● **Dataset entries**:
========================================
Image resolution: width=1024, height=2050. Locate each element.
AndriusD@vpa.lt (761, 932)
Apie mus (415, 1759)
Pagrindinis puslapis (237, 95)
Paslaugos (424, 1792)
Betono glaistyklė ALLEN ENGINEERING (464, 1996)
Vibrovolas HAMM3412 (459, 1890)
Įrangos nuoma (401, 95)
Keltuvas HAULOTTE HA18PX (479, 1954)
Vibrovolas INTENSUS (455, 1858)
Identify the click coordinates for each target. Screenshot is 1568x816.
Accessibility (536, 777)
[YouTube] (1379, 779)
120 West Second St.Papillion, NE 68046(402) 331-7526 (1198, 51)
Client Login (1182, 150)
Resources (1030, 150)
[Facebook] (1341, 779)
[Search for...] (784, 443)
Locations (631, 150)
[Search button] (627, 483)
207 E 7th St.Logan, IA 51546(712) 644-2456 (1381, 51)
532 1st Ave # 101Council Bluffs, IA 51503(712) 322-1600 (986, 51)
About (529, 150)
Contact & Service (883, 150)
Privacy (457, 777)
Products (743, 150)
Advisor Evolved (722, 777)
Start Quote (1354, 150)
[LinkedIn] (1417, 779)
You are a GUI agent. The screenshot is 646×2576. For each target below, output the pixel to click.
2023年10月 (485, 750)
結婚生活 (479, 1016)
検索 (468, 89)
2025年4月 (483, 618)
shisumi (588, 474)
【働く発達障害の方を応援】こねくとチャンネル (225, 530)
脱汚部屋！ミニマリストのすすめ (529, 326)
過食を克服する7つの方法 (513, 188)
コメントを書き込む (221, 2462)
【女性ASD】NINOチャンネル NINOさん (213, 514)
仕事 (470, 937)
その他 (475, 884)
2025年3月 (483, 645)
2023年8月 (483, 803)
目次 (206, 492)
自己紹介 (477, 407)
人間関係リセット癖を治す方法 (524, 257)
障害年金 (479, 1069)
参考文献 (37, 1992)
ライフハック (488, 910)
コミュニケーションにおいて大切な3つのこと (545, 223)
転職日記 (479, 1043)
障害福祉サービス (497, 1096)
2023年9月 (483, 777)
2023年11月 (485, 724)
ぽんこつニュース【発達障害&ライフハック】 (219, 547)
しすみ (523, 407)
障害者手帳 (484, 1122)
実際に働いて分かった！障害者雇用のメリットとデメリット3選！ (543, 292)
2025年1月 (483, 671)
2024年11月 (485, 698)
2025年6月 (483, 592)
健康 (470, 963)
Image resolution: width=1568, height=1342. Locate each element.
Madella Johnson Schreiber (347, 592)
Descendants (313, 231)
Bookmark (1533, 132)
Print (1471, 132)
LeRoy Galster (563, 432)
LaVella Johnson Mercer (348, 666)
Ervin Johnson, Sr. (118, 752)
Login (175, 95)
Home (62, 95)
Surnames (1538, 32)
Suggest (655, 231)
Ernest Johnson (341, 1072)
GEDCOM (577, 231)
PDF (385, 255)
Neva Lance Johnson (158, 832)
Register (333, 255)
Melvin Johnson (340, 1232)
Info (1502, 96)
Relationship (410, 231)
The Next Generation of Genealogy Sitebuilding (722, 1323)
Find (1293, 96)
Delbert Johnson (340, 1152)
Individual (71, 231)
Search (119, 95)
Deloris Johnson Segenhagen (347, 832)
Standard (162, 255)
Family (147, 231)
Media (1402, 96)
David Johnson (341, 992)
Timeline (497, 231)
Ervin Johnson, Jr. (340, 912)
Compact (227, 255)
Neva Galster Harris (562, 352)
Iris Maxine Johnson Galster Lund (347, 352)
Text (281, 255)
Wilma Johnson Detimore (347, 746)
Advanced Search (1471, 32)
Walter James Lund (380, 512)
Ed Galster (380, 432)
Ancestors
========================================
● **What is asked**: Copy every line of the material above word for word.

● **Solution to this problem**:
Image resolution: width=1024, height=2050. Locate each element.
AndriusD@vpa.lt (761, 932)
Apie mus (415, 1759)
Pagrindinis puslapis (237, 95)
Paslaugos (424, 1792)
Betono glaistyklė ALLEN ENGINEERING (464, 1996)
Vibrovolas HAMM3412 (459, 1890)
Įrangos nuoma (401, 95)
Keltuvas HAULOTTE HA18PX (479, 1954)
Vibrovolas INTENSUS (455, 1858)
Identify the click coordinates for each target. Screenshot is 1568x816.
Accessibility (536, 777)
[YouTube] (1379, 779)
120 West Second St.Papillion, NE 68046(402) 331-7526 (1198, 51)
Client Login (1182, 150)
Resources (1030, 150)
[Facebook] (1341, 779)
[Search for...] (784, 443)
Locations (631, 150)
[Search button] (627, 483)
207 E 7th St.Logan, IA 51546(712) 644-2456 (1381, 51)
532 1st Ave # 101Council Bluffs, IA 51503(712) 322-1600 (986, 51)
About (529, 150)
Contact & Service (883, 150)
Privacy (457, 777)
Products (743, 150)
Advisor Evolved (722, 777)
Start Quote (1354, 150)
[LinkedIn] (1417, 779)
You are a GUI agent. The screenshot is 646×2576. For each target below, output the pixel to click.
2023年10月 (485, 750)
結婚生活 (479, 1016)
検索 (468, 89)
2025年4月 (483, 618)
shisumi (588, 474)
【働く発達障害の方を応援】こねくとチャンネル (225, 530)
脱汚部屋！ミニマリストのすすめ (529, 326)
過食を克服する7つの方法 (513, 188)
コメントを書き込む (221, 2462)
【女性ASD】NINOチャンネル NINOさん (213, 514)
仕事 (470, 937)
その他 (475, 884)
2025年3月 (483, 645)
2023年8月 (483, 803)
目次 (206, 492)
自己紹介 (477, 407)
人間関係リセット癖を治す方法 (524, 257)
障害年金 (479, 1069)
参考文献 (37, 1992)
ライフハック (488, 910)
コミュニケーションにおいて大切な3つのこと (545, 223)
転職日記 (479, 1043)
障害福祉サービス (497, 1096)
2023年9月 (483, 777)
2023年11月 (485, 724)
ぽんこつニュース【発達障害&ライフハック】 (219, 547)
しすみ (523, 407)
障害者手帳 (484, 1122)
実際に働いて分かった！障害者雇用のメリットとデメリット3選！ (543, 292)
2025年1月 (483, 671)
2024年11月 (485, 698)
2025年6月 (483, 592)
健康 (470, 963)
Image resolution: width=1568, height=1342. Locate each element.
Madella Johnson Schreiber (347, 592)
Descendants (313, 231)
Bookmark (1533, 132)
Print (1471, 132)
LeRoy Galster (563, 432)
LaVella Johnson Mercer (348, 666)
Ervin Johnson, Sr. (118, 752)
Login (175, 95)
Home (62, 95)
Surnames (1538, 32)
Suggest (655, 231)
Ernest Johnson (341, 1072)
GEDCOM (577, 231)
PDF (385, 255)
Neva Lance Johnson (158, 832)
Register (333, 255)
Melvin Johnson (340, 1232)
Info (1502, 96)
Relationship (410, 231)
The Next Generation of Genealogy Sitebuilding (722, 1323)
Find (1293, 96)
Delbert Johnson (340, 1152)
Individual (71, 231)
Search (119, 95)
Deloris Johnson Segenhagen (347, 832)
Standard (162, 255)
Family (147, 231)
Media (1402, 96)
David Johnson (341, 992)
Timeline (497, 231)
Ervin Johnson, Jr. (340, 912)
Compact (227, 255)
Neva Galster Harris (562, 352)
Iris Maxine Johnson Galster Lund (347, 352)
Text (281, 255)
Wilma Johnson Detimore (347, 746)
Advanced Search (1471, 32)
Walter James Lund (380, 512)
Ed Galster (380, 432)
Ancestors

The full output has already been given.